_WORK REQUIRED_. Would you please restate every record exactly as written?

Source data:
■ ■ ■ ■
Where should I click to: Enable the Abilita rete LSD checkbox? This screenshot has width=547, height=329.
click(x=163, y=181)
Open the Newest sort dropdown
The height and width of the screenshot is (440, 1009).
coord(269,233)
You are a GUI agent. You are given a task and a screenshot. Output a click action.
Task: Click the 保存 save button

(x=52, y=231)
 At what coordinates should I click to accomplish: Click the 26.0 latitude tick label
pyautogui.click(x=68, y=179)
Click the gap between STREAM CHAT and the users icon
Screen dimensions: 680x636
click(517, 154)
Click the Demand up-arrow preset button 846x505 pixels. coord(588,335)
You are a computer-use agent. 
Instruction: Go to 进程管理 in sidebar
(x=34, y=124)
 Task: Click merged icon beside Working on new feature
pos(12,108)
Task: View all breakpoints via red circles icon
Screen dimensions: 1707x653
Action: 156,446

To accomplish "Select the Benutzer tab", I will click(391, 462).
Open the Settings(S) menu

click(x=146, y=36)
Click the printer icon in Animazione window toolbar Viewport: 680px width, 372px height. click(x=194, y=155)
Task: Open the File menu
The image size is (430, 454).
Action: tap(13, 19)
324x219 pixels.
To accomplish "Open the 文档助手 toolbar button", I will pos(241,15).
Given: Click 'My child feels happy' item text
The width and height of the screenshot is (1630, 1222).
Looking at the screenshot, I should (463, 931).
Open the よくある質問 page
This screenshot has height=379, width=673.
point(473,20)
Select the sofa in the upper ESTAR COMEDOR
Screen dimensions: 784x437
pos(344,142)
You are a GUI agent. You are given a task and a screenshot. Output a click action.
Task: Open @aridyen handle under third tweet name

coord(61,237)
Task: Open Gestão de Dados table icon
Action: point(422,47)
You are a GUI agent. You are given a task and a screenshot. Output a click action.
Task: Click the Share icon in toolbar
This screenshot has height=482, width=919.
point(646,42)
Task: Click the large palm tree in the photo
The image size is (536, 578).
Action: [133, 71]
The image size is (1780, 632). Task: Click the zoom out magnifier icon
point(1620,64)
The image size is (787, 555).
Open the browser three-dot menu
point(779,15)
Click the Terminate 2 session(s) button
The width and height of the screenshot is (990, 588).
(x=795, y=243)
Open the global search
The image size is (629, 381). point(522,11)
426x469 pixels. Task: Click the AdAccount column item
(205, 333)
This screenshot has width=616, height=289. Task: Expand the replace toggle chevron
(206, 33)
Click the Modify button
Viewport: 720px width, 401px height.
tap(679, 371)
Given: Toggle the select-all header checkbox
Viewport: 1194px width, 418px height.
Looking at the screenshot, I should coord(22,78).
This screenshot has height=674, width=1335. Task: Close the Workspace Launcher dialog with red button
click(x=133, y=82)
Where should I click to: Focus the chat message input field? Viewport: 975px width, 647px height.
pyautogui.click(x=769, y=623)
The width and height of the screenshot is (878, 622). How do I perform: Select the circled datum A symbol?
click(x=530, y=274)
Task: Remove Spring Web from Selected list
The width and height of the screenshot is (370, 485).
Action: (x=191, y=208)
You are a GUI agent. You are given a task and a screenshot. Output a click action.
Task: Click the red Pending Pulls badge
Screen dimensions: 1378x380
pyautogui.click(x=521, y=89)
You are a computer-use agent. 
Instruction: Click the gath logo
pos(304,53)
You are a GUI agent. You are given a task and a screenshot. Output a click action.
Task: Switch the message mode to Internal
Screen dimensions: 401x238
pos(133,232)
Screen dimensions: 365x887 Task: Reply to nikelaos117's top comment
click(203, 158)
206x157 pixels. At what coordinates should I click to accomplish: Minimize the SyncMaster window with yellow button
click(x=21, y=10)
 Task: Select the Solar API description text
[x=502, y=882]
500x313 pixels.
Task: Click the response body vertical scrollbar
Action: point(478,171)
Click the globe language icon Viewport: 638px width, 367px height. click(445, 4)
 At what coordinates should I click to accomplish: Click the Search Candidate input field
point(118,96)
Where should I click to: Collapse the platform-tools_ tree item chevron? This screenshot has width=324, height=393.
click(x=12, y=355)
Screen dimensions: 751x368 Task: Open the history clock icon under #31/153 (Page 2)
■ ■ ■ ■
_OUTPUT_.
Where should I click to: Enable the Abilita rete LSD checkbox? This screenshot has width=547, height=329.
click(x=163, y=181)
Open the Newest sort dropdown
The height and width of the screenshot is (440, 1009).
coord(269,233)
You are a GUI agent. You are given a task and a screenshot. Output a click action.
Task: Click the 保存 save button

(x=52, y=231)
 At what coordinates should I click to accomplish: Click the 26.0 latitude tick label
pyautogui.click(x=68, y=179)
Click the gap between STREAM CHAT and the users icon
Screen dimensions: 680x636
click(517, 154)
Click the Demand up-arrow preset button 846x505 pixels. coord(588,335)
You are a computer-use agent. 
Instruction: Go to 进程管理 in sidebar
(x=34, y=124)
 Task: Click merged icon beside Working on new feature
pos(12,108)
Task: View all breakpoints via red circles icon
Screen dimensions: 1707x653
Action: 156,446

To accomplish "Select the Benutzer tab", I will click(391, 462).
Open the Settings(S) menu

click(x=146, y=36)
Click the printer icon in Animazione window toolbar Viewport: 680px width, 372px height. click(x=194, y=155)
Task: Open the File menu
The image size is (430, 454).
Action: tap(13, 19)
324x219 pixels.
To accomplish "Open the 文档助手 toolbar button", I will pos(241,15).
Given: Click 'My child feels happy' item text
The width and height of the screenshot is (1630, 1222).
Looking at the screenshot, I should (463, 931).
Open the よくある質問 page
This screenshot has height=379, width=673.
point(473,20)
Select the sofa in the upper ESTAR COMEDOR
Screen dimensions: 784x437
pos(344,142)
You are a GUI agent. You are given a task and a screenshot. Output a click action.
Task: Open @aridyen handle under third tweet name

coord(61,237)
Task: Open Gestão de Dados table icon
Action: point(422,47)
You are a GUI agent. You are given a task and a screenshot. Output a click action.
Task: Click the Share icon in toolbar
This screenshot has height=482, width=919.
point(646,42)
Task: Click the large palm tree in the photo
The image size is (536, 578).
Action: [133, 71]
The image size is (1780, 632). Task: Click the zoom out magnifier icon
point(1620,64)
The image size is (787, 555).
Open the browser three-dot menu
point(779,15)
Click the Terminate 2 session(s) button
The width and height of the screenshot is (990, 588).
(x=795, y=243)
Open the global search
The image size is (629, 381). point(522,11)
426x469 pixels. Task: Click the AdAccount column item
(205, 333)
This screenshot has width=616, height=289. Task: Expand the replace toggle chevron
(206, 33)
Click the Modify button
Viewport: 720px width, 401px height.
tap(679, 371)
Given: Toggle the select-all header checkbox
Viewport: 1194px width, 418px height.
Looking at the screenshot, I should coord(22,78).
This screenshot has height=674, width=1335. Task: Close the Workspace Launcher dialog with red button
click(x=133, y=82)
Where should I click to: Focus the chat message input field? Viewport: 975px width, 647px height.
pyautogui.click(x=769, y=623)
The width and height of the screenshot is (878, 622). How do I perform: Select the circled datum A symbol?
click(x=530, y=274)
Task: Remove Spring Web from Selected list
The width and height of the screenshot is (370, 485).
Action: (x=191, y=208)
You are a GUI agent. You are given a task and a screenshot. Output a click action.
Task: Click the red Pending Pulls badge
Screen dimensions: 1378x380
pyautogui.click(x=521, y=89)
You are a computer-use agent. 
Instruction: Click the gath logo
pos(304,53)
You are a GUI agent. You are given a task and a screenshot. Output a click action.
Task: Switch the message mode to Internal
Screen dimensions: 401x238
pos(133,232)
Screen dimensions: 365x887 Task: Reply to nikelaos117's top comment
click(203, 158)
206x157 pixels. At what coordinates should I click to accomplish: Minimize the SyncMaster window with yellow button
click(x=21, y=10)
 Task: Select the Solar API description text
[x=502, y=882]
500x313 pixels.
Task: Click the response body vertical scrollbar
Action: point(478,171)
Click the globe language icon Viewport: 638px width, 367px height. click(445, 4)
 At what coordinates should I click to accomplish: Click the Search Candidate input field
point(118,96)
Where should I click to: Collapse the platform-tools_ tree item chevron? This screenshot has width=324, height=393.
click(x=12, y=355)
Screen dimensions: 751x368 Task: Open the history clock icon under #31/153 (Page 2)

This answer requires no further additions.